Agentes funerários dizem que demora na entrega de laudos provoca atraso na remoção de corpos
A preocupação dos agentes funerários é com o contato da família com o paciente que foi à óbito por coronavírus, principalmente, os que morrem dentro de casa

Marcella Palheta
Da Redação
O isolamento social é uma forma de restringir a circulação e a aglomeração de pessoas em comércios e locais públicos. O objetivo principal é reduzir a circulação e espalhamento do coronavírus. Edielson Bandeira, dono da funerária São José, em Macapá, explica que na cidade a situação não é das melhores. O número de óbitos tem subido rapidamente e, para ele, se a população não respeitar o isolamento, esse índice irá aumentar.

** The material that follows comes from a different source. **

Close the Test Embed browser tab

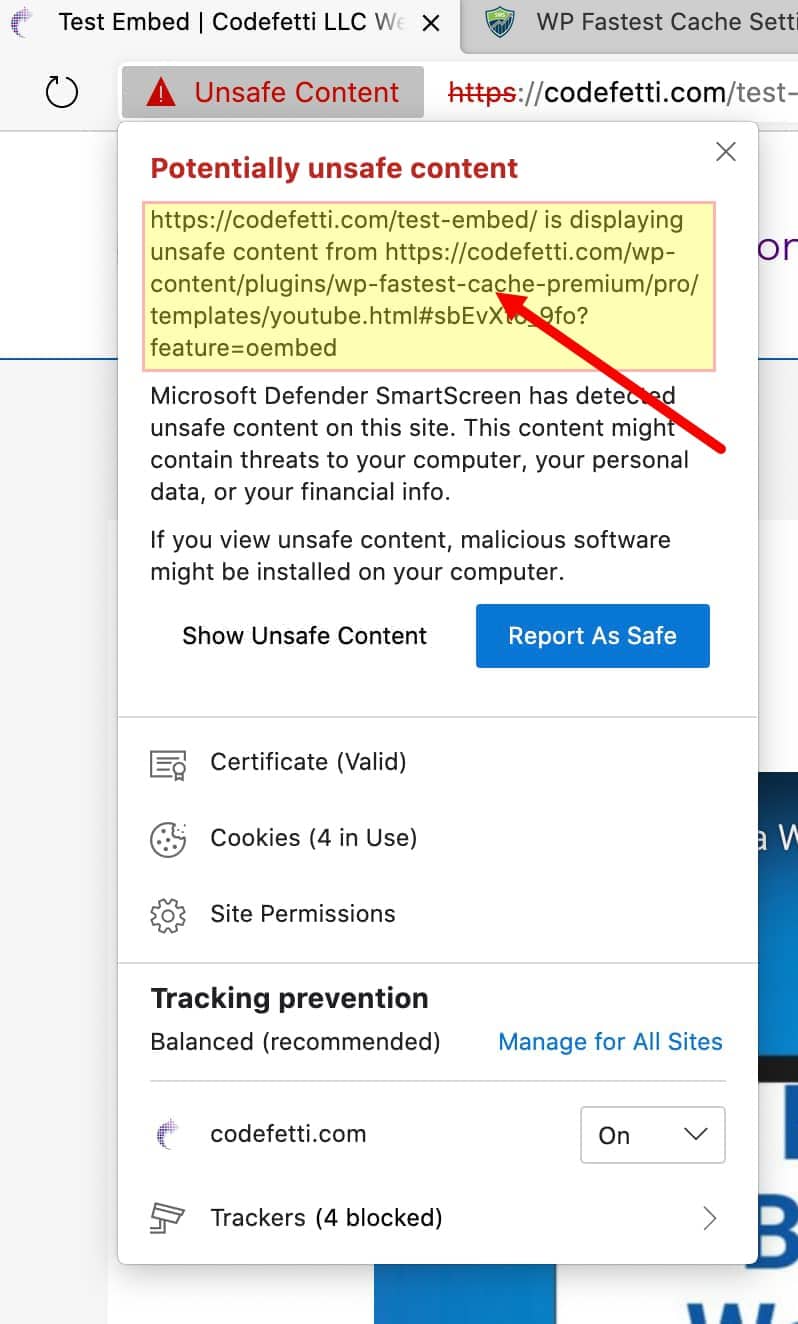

Em caso de morte por Covid-19, o falecido é levado diretamente de casa, ou do hospital, para o cemitério. Assim como os médicos e enfermeiros, os agentes funerários também precisam estar super equipados na hora de realizar o sepultamento.
Muitos foram os enterros noturnos feitos em um curto espaço de tempo. “Nós estamos tendo problemas principalmente com as pessoas que estão falecendo em casa. Nós, agentes funerários, precisamos aguardar o laudo médico para fazer o sepultamento. Muitas vezes, o laudo demora mais do que o esperado para ser assinado”, explica, Edielson (foto).
A preocupação dos agentes funerários é com o contato da família com o morto. Principalmente, os que vão à óbito nas residências. A demora do laudo médico pode ser prejudicial para o restante da família.
“Quando esse óbito ocorre em ambiente domiciliar o Samu acaba demorando com o laudo, que só pode ser feito por um médico devidamente autorizado, e isso implica em uma série de agravantes, tanto para as famílias, quanto para os profissionais funerários. É preciso que essa resposta seja mais rápida, e, com isso, reduzindo as chances de propagação do vírus que está ativo no cadáver”, explicou.